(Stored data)

══════

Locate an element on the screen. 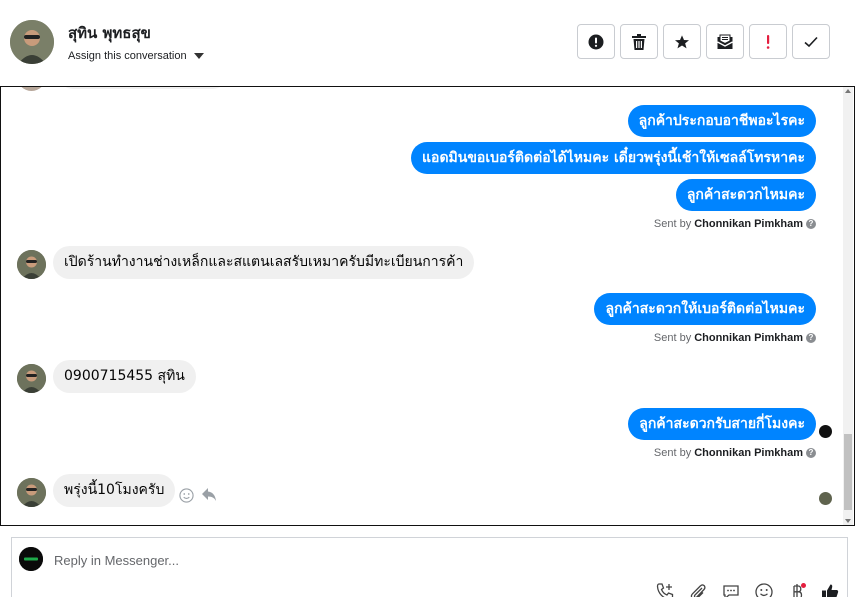  message-outgoing: ลูกค้าสะดวกให้เบอร์ติดต่อไหมคะ is located at coordinates (705, 309).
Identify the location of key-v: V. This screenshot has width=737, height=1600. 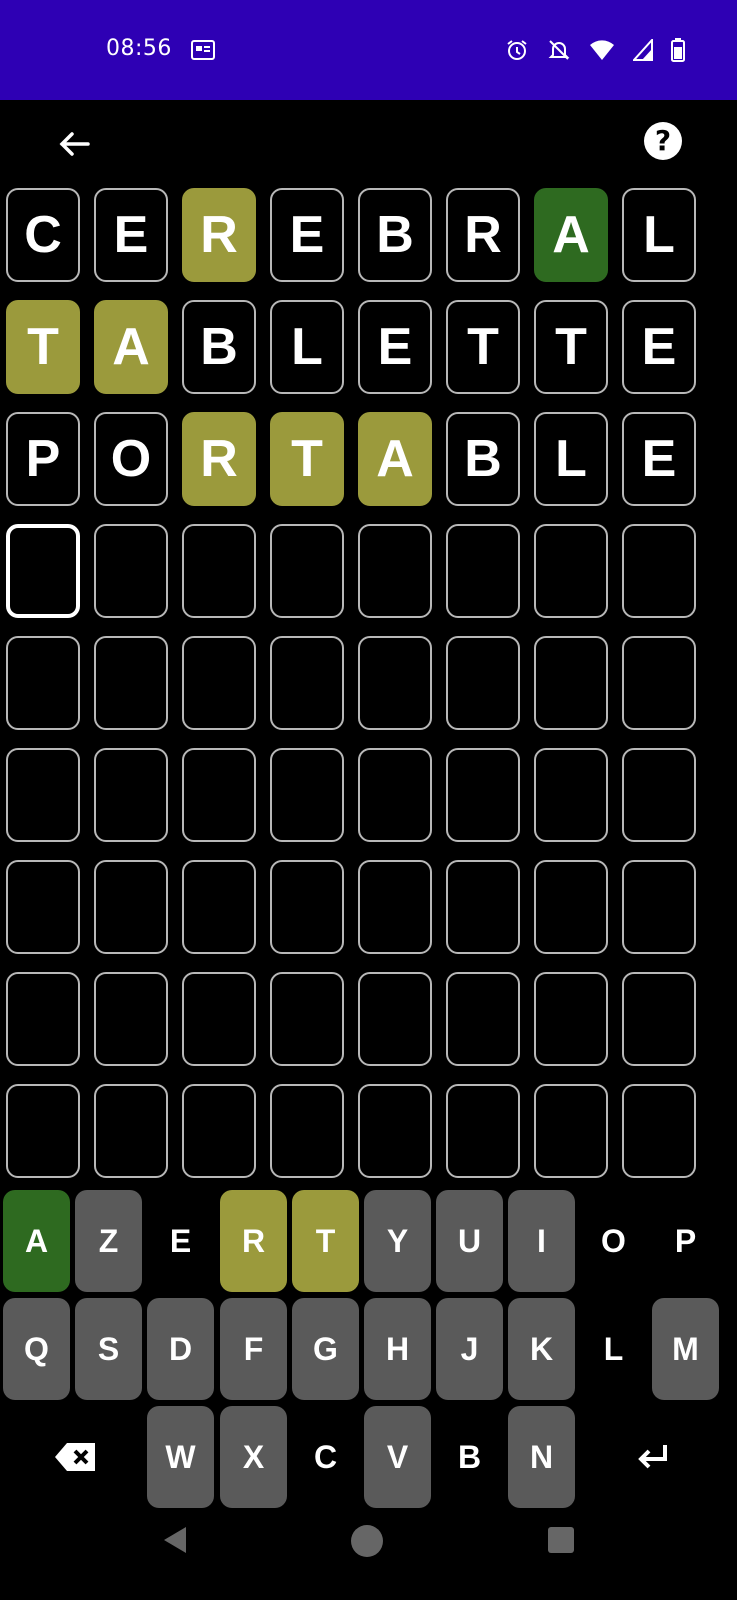
(398, 1457).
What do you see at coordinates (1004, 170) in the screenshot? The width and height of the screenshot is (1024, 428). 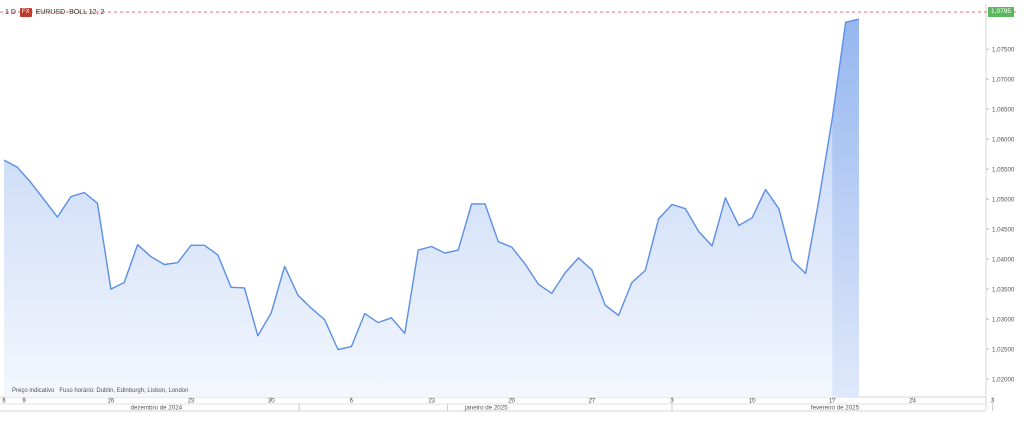 I see `y-tick-label: 1,05500` at bounding box center [1004, 170].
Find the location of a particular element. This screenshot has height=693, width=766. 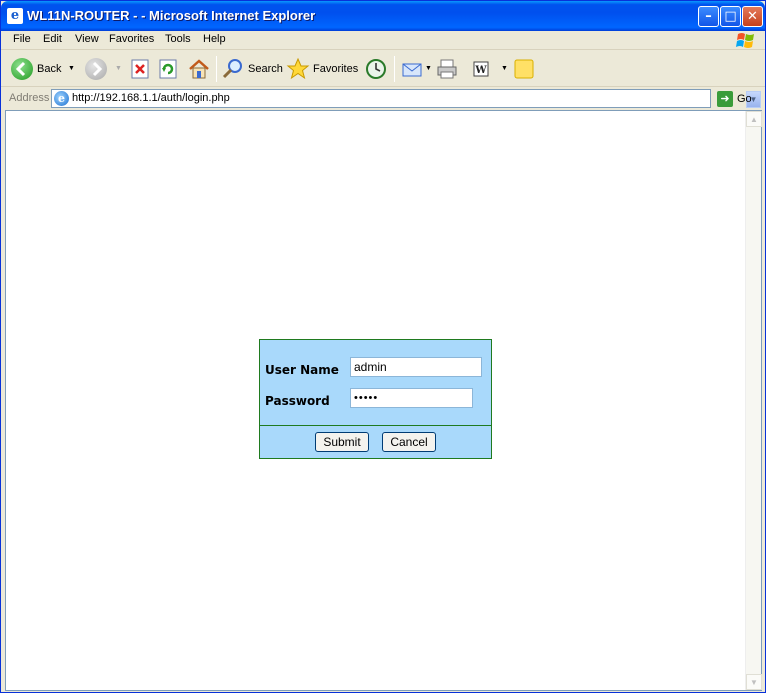

edit-dropdown-icon: ▼ is located at coordinates (504, 68).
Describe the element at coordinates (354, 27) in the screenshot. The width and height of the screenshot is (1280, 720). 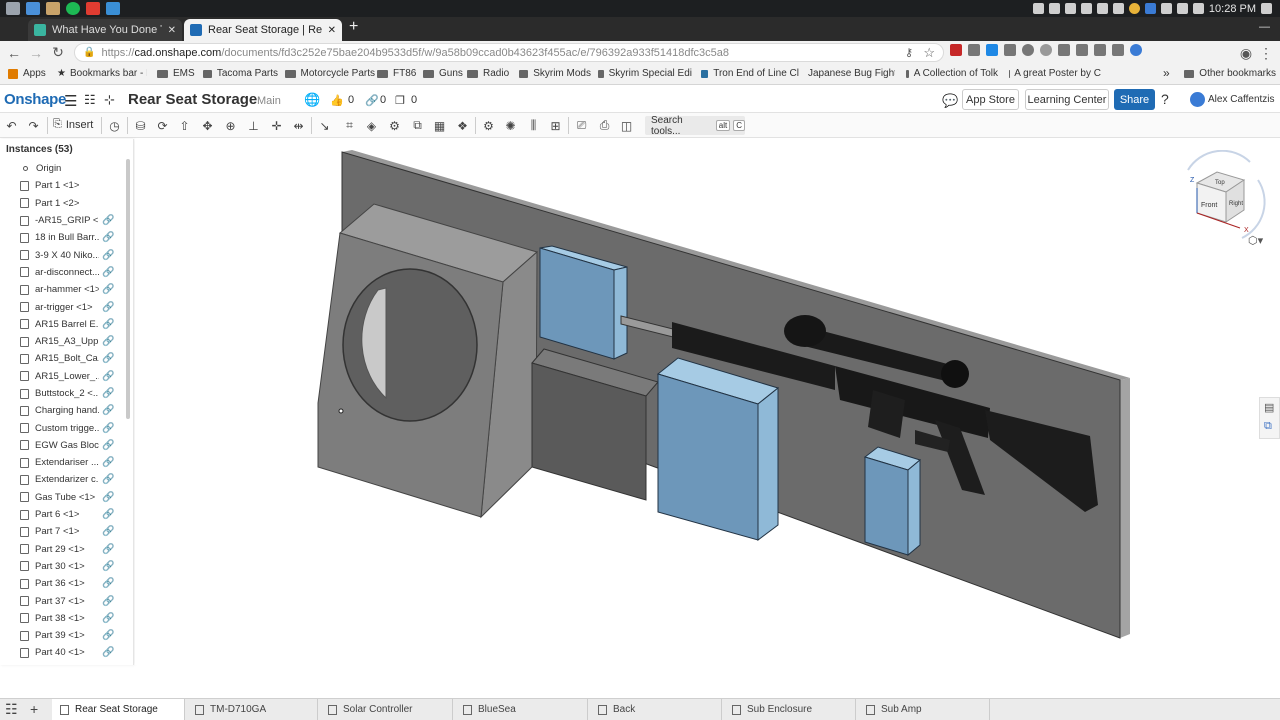
I see `new-tab-icon: +` at that location.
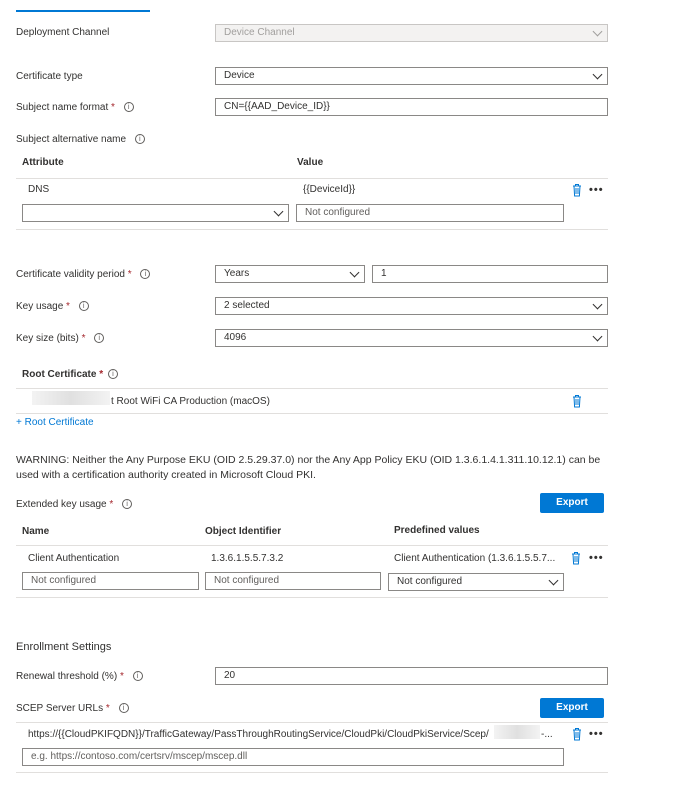 This screenshot has width=674, height=786. Describe the element at coordinates (240, 76) in the screenshot. I see `certificate-type-value: Device` at that location.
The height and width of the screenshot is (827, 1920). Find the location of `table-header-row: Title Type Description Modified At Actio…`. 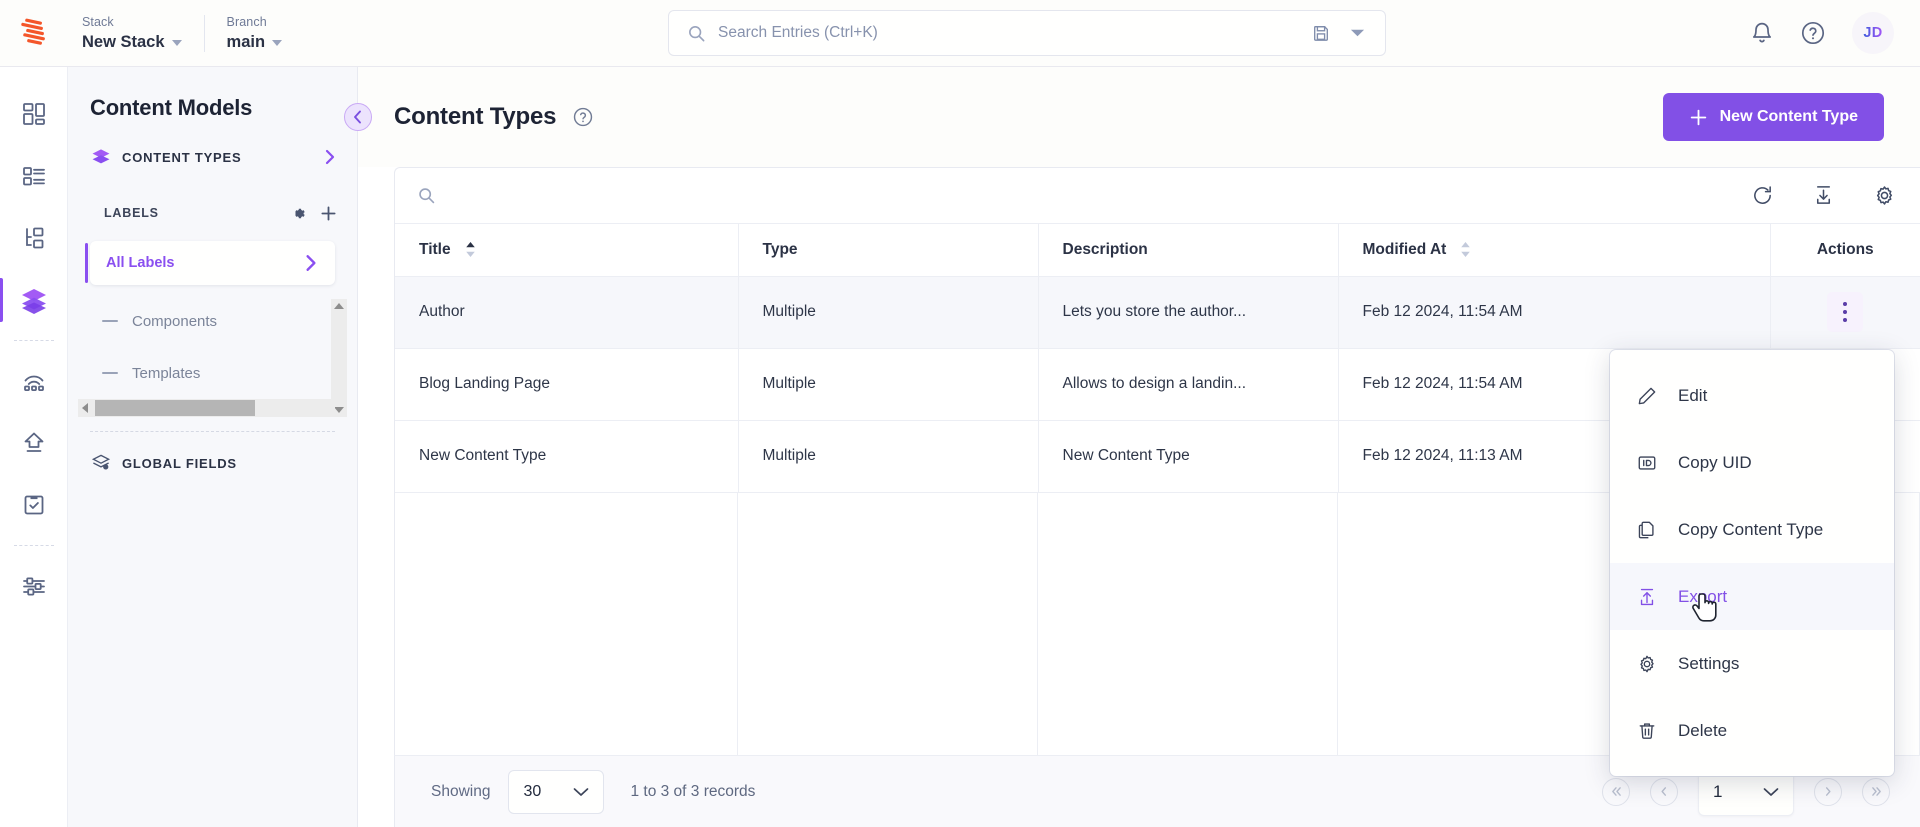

══════

__EXERCISE__: Write out the lines from the one containing "Describe the element at coordinates (354, 27)" through the end of the lines exactly as they stand, leaving out the pictures.

__EXERCISE RESULT__:
Describe the element at coordinates (354, 27) in the screenshot. The width and height of the screenshot is (1280, 720). 
I see `new-tab-icon: +` at that location.
 This screenshot has width=674, height=786. Describe the element at coordinates (240, 76) in the screenshot. I see `certificate-type-value: Device` at that location.
The height and width of the screenshot is (827, 1920). Find the location of `table-header-row: Title Type Description Modified At Actio…`. 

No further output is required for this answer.